*** EXERCISE DATA

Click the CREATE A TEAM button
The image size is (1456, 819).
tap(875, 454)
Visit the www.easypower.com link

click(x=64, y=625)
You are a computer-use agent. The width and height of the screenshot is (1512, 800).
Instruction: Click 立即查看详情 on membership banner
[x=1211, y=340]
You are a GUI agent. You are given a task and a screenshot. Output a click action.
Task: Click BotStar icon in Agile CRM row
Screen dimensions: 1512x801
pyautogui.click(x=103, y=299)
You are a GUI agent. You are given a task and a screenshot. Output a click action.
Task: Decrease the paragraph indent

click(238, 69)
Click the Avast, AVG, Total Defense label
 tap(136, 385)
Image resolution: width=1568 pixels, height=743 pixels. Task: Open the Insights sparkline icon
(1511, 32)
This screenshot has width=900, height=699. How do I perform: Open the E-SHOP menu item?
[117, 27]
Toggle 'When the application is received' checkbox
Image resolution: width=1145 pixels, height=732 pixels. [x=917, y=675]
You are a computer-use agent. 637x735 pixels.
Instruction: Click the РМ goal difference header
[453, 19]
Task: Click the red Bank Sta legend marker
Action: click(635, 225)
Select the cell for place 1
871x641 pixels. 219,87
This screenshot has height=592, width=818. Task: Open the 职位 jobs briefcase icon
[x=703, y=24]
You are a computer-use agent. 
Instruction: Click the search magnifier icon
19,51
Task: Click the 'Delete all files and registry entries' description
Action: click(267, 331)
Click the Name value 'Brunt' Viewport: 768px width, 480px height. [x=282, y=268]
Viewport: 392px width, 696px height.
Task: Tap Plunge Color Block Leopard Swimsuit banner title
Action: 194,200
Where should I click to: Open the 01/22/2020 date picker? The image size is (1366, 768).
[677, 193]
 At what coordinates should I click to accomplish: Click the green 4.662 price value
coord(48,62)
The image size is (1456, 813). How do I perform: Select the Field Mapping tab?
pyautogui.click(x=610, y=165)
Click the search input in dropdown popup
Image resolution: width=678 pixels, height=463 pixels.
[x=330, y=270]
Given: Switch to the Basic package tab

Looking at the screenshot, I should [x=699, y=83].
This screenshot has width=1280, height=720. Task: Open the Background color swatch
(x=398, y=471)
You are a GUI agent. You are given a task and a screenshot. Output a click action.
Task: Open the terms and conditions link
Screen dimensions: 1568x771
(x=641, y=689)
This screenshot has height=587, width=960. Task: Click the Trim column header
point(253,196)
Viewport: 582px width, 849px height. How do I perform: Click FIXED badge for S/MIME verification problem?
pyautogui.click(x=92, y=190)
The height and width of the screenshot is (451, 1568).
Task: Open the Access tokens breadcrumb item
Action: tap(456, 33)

******

Using the records above, copy all lines that include the word "computer".

EXERCISE ANSWER
You are a computer-use agent. The width and height of the screenshot is (1512, 800).
You are a computer-use agent. 637x735 pixels.
You are a computer-use agent. 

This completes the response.